**TASK TO COMPLETE:**
In the copy, keep every record exact and leave out all images.

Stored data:
- - - - - - -

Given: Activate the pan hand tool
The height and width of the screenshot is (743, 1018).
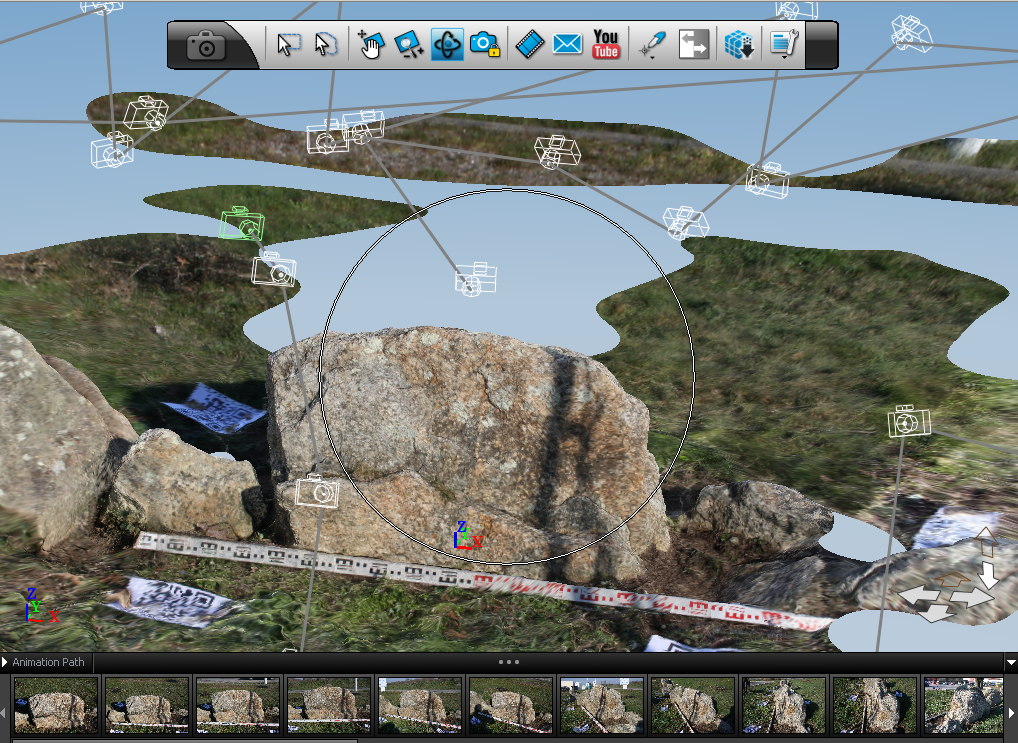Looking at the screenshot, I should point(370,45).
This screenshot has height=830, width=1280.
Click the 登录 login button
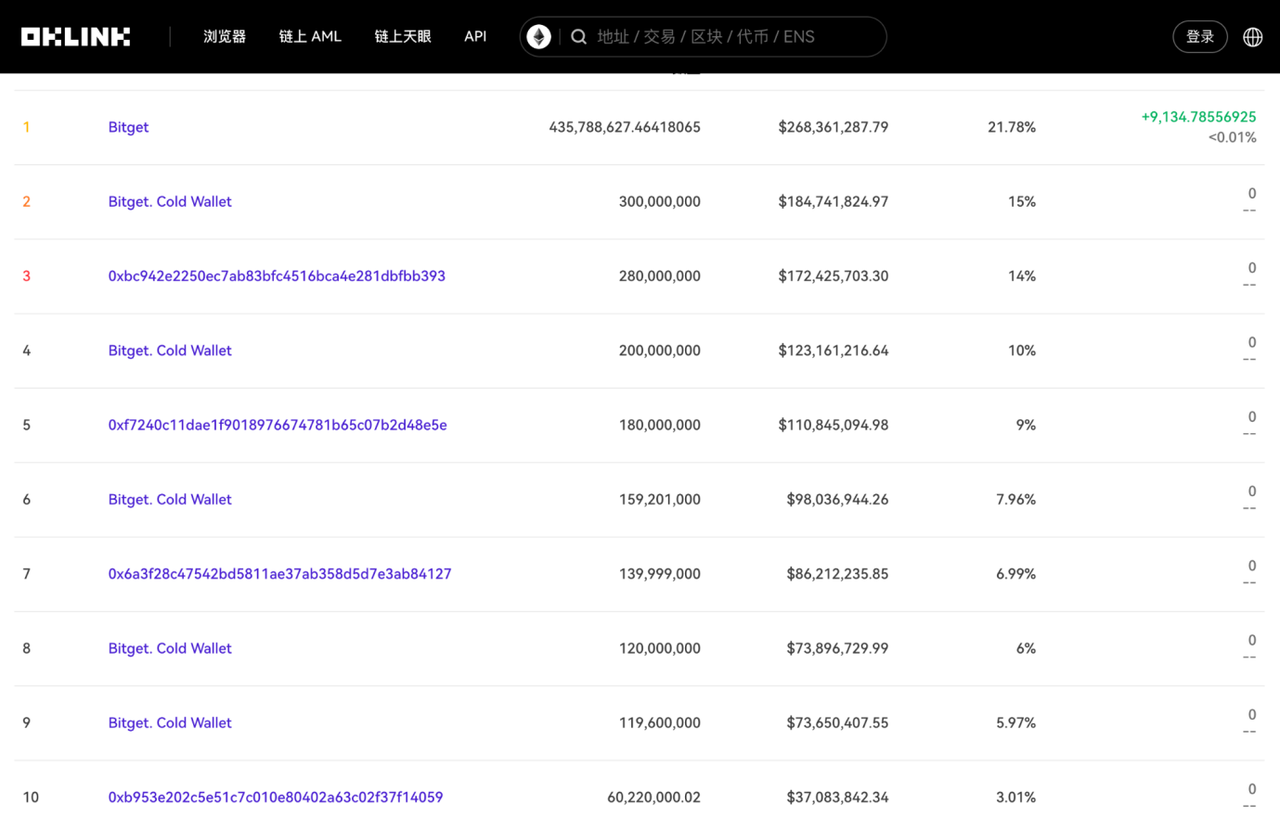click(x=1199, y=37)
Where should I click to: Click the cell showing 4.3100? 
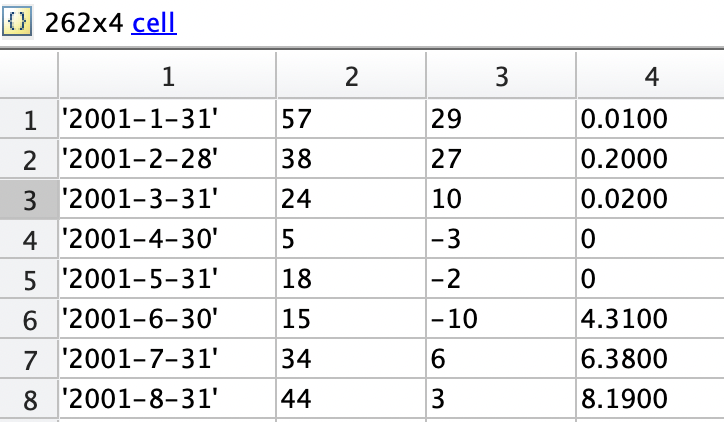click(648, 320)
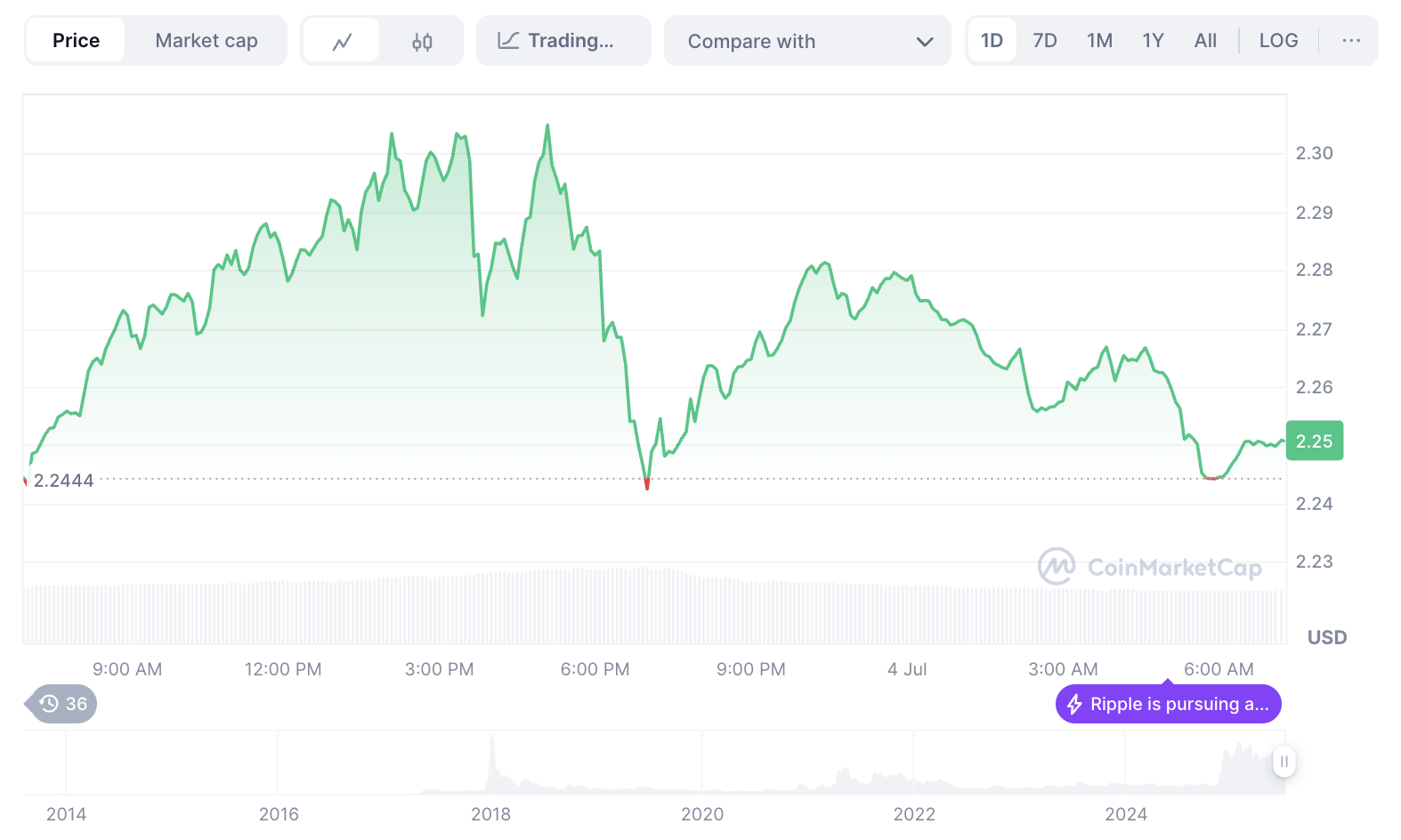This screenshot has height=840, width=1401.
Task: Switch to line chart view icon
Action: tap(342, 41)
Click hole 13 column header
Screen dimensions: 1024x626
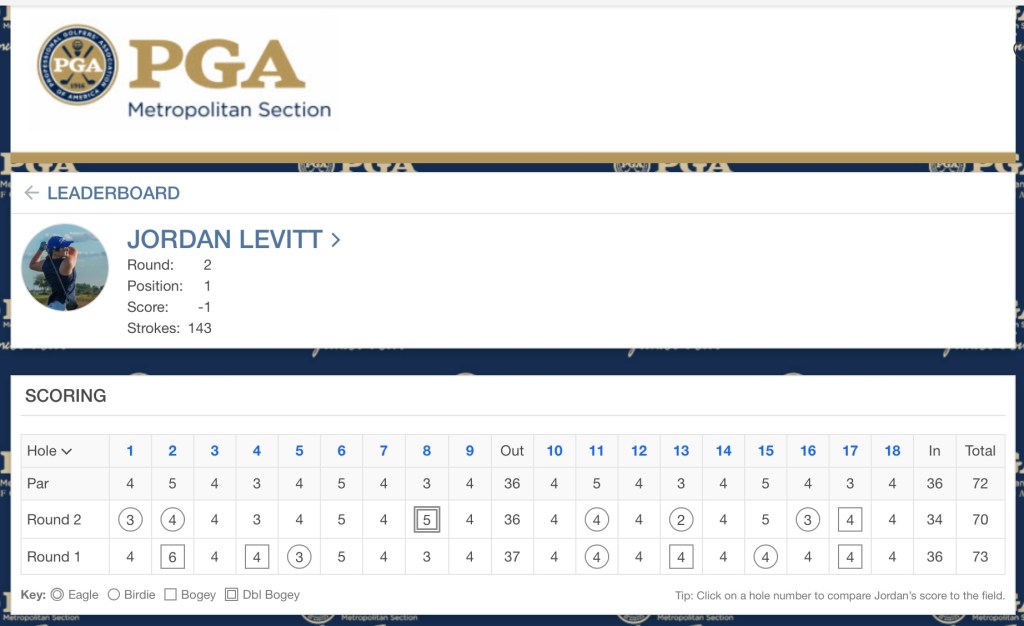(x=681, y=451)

- - - - - - -

**WRITTEN SOLUTION:**
Given: Activate the pan hand tool
The height and width of the screenshot is (743, 1018).
Looking at the screenshot, I should point(370,45).
This screenshot has height=830, width=1280.
Click the 登录 login button
click(x=1199, y=37)
Where should I click to: Click the cell showing 4.3100? 
click(648, 320)
This screenshot has height=840, width=1401.
Task: Switch to line chart view icon
Action: tap(342, 41)
Click hole 13 column header
Screen dimensions: 1024x626
(x=681, y=451)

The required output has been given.